* **Bloco de texto**:
A renda familiar apresenta também uma diferença estatisticamente significativa entre os dois grupos; enquanto a maioria do professorado efetivo tem uma renda de 3 a 6 salários mínimos (60,6%), o quadro temporário em sua maioria (77,6%) possui uma renda familiar de 1 a 3 salários mínimos. Isso se deve ao fato de que o professorado temporário receber bem menos em relação ao quadro efetivo e não tem haver com a qualificação maior aludida anteriormente, uma vez que não há associação estatisticamente significativa entre a remuneração familiar e o nível educacional (p=0,121). TABELA 2: Distribuição da amostra por vínculo empregatício e renda familiar
Vínculo Permanente Temporário
De 1 a 3 SM 34,00% 77,60%
De 3 a 6 SM 60,60% 20,40%
De 6 a 10 SM 5,30% 2,00%
χ2
p
V
24,91
0,000
0,416
Fonte: dados da pesquisa (2013).

* **Linhas**:
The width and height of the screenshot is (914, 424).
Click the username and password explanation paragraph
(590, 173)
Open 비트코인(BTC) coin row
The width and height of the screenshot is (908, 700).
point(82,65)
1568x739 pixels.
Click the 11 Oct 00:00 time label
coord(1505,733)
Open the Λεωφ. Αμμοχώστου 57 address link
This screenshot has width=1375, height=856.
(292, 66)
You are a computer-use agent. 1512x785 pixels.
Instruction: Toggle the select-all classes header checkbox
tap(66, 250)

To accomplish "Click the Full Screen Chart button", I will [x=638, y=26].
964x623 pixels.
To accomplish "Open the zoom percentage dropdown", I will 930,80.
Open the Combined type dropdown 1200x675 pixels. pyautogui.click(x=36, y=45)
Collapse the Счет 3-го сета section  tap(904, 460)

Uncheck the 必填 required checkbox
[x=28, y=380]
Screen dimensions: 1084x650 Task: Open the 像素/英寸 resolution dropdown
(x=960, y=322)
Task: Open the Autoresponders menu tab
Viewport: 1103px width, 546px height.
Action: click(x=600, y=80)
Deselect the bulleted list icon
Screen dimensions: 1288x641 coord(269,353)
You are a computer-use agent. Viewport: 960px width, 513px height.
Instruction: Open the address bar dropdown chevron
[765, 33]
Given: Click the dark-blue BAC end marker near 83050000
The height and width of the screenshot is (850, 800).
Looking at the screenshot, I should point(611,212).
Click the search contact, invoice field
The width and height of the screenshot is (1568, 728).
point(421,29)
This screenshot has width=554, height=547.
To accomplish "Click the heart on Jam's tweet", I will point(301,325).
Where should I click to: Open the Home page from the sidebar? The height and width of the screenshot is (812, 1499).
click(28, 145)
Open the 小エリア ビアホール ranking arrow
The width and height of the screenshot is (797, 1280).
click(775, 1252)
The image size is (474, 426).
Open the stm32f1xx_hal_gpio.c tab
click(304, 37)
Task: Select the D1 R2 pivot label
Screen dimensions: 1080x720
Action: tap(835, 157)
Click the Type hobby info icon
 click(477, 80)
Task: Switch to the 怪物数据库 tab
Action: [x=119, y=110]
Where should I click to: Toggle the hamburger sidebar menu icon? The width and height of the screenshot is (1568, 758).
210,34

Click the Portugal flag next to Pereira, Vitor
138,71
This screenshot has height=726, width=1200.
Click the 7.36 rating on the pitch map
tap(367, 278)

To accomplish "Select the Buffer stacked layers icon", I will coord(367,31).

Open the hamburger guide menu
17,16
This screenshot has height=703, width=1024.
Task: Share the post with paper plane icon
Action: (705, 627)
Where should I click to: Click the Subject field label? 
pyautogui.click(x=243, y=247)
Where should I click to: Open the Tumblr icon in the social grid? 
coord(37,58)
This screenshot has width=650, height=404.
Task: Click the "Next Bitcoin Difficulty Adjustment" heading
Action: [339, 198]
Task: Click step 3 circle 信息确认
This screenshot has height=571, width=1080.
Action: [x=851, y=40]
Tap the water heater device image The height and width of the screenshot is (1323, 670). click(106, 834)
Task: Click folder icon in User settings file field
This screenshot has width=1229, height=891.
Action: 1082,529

* **Instruções**:
1. No texto sobre a renda do professorado, que percentual do quadro temporário possui renda familiar de 1 a 3 salários mínimos?
2. Reproduza o trecho do texto sobre a renda do professorado que começa nas palavras "A renda familiar apresenta" e termina após as palavras "da pesquisa (2013).".
3. Retome o texto sobre a renda do professorado a partir do ponto em que ele se encerra.

* **Respostas em ordem**:
1. 77,6%.

2.
A renda familiar apresenta também uma diferença estatisticamente significativa entre os dois grupos; enquanto a maioria do professorado efetivo tem uma renda de 3 a 6 salários mínimos (60,6%), o quadro temporário em sua maioria (77,6%) possui uma renda familiar de 1 a 3 salários mínimos. Isso se deve ao fato de que o professorado temporário receber bem menos em relação ao quadro efetivo e não tem haver com a qualificação maior aludida anteriormente, uma vez que não há associação estatisticamente significativa entre a remuneração familiar e o nível educacional (p=0,121). TABELA 2: Distribuição da amostra por vínculo empregatício e renda familiar
Vínculo Permanente Temporário
De 1 a 3 SM 34,00% 77,60%
De 3 a 6 SM 60,60% 20,40%
De 6 a 10 SM 5,30% 2,00%
χ2
p
V
24,91
0,000
0,416
Fonte: dados da pesquisa (2013).

3.
Apesar dos professores efetivos ganharem mais e terem uma maior renda familiar são esses que mais julgam como injusta a remuneração recebida (93,4%). Os temporários, em sua maioria, também consideram a remuneração injusta, mas em menor proporção (81,6%). Para 16,3% deste grupo a remuneração pode ser considerada justa e 2% a consideram como plenamente justa. Ao considerar a teoria de Michaël Huberman (1995) sobre o ciclo de vida profissional na docência fizemos uma classificação seguindo as categorias por esse autor construídas, considerando: a entrada na profissão (1 a 3 anos), a estabilização (4-6 anos), a diversificação (7-25 anos), a serenidade e distanciamento afetivo (25-35 anos) e o desinvestimento (35-40 anos). Na amostra, não há ninguém que esteja nesta última categoria. Proporcionalmente, a maioria dos professores efetivos tem pelo menos mais de 7 anos na carreira (66,7%), enquanto que os temporários menos de 7 anos (59,5%).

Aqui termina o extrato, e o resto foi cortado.